Qualcomm recently announced its new Wireless AR Smart Viewer reference design for developers. The idea is to demonstrate what the next-generation AR devices could (or should) look like and what the Snapdragon XR2 Platform can do.

It is beautiful and highly functional for something that’s supposed to provide a technological baseline. At the very least, it can provide AR functionalities similar to the very cool Lenovo ThinkReality A3, which can replace five external monitors.

But this Wireless AR Smart Viewer does it without the cord and feels much lighter on you. They have a 40% thinner profile, and the 1080p displays (one per eye) provide an excellent AR experience on par with bulkier devices.

When I tried it, it was a world away from your typical AR experience in which the headset is distracting because of its bulk and weight.

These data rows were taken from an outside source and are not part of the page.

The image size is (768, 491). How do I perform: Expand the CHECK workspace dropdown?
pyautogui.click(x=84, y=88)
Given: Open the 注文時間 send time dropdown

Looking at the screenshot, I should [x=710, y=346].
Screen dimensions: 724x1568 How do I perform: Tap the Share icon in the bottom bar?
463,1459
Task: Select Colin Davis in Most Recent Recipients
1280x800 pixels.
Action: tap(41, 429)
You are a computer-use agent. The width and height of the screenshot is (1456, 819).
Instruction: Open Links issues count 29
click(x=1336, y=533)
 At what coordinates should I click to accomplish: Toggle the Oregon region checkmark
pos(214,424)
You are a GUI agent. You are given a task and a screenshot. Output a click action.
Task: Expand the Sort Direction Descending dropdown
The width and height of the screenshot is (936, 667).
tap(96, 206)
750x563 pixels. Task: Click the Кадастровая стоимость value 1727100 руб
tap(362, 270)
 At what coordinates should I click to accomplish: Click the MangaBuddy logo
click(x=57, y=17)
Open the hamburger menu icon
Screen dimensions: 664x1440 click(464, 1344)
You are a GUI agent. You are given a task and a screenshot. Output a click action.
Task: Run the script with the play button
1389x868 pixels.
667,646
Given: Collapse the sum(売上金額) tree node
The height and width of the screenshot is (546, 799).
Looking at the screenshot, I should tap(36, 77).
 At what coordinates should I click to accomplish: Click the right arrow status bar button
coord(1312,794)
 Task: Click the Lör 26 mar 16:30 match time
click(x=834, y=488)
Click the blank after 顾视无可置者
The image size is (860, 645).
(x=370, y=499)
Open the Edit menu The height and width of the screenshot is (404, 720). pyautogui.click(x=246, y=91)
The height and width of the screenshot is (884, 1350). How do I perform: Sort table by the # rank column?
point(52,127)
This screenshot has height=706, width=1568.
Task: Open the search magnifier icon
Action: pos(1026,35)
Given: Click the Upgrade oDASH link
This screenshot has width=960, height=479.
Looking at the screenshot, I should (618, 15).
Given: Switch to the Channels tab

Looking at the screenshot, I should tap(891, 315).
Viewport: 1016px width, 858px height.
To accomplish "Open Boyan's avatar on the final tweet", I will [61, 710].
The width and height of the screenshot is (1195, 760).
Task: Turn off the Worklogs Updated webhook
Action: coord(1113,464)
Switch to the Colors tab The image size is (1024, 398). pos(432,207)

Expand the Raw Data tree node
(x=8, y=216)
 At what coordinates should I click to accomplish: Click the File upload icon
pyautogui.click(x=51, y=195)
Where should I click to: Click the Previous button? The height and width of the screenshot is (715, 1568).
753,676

It was like wearing a pair of sports sunglasses, and the lack of wire (even going from the glasses to the phone in my pocket) introduced an unprecedented sensation of freedom. (Thanks to Judie @ Geardiary for the photo!)

Qualcomm has correctly identified primary AR pain points and is working aggressively to address them within its ecosystem by using a clever mix of computing and telecommunication.

Electronics embedded in the glasses package the sensor data and communicate it via Wi-FI 6E (Qualcomm FastConnect 6900) and Bluetooth 5.3. On the other end, a smartphone receives the stream and does the heavy computing (3D, AI, video encode), all with a 20ms motion to photon latency, according to Qualcomm. The glasses decode the video stream sent by the smartphone, and the process repeats for every frame.

The communication happens on a dedicated WiFi band, so your WiFi Internet access is not occupied by the communication between glasses and phone. By the way, the 650 mAh battery can keep the experience going for ~30mn. It’s also possible to use USB-C for power.

Enabling such a design is an essential step toward the mass-market adoption of AR glasses. The most critical aspect of any wearable technology is to get people to…. Wear it. Previous generations were simply too bulky.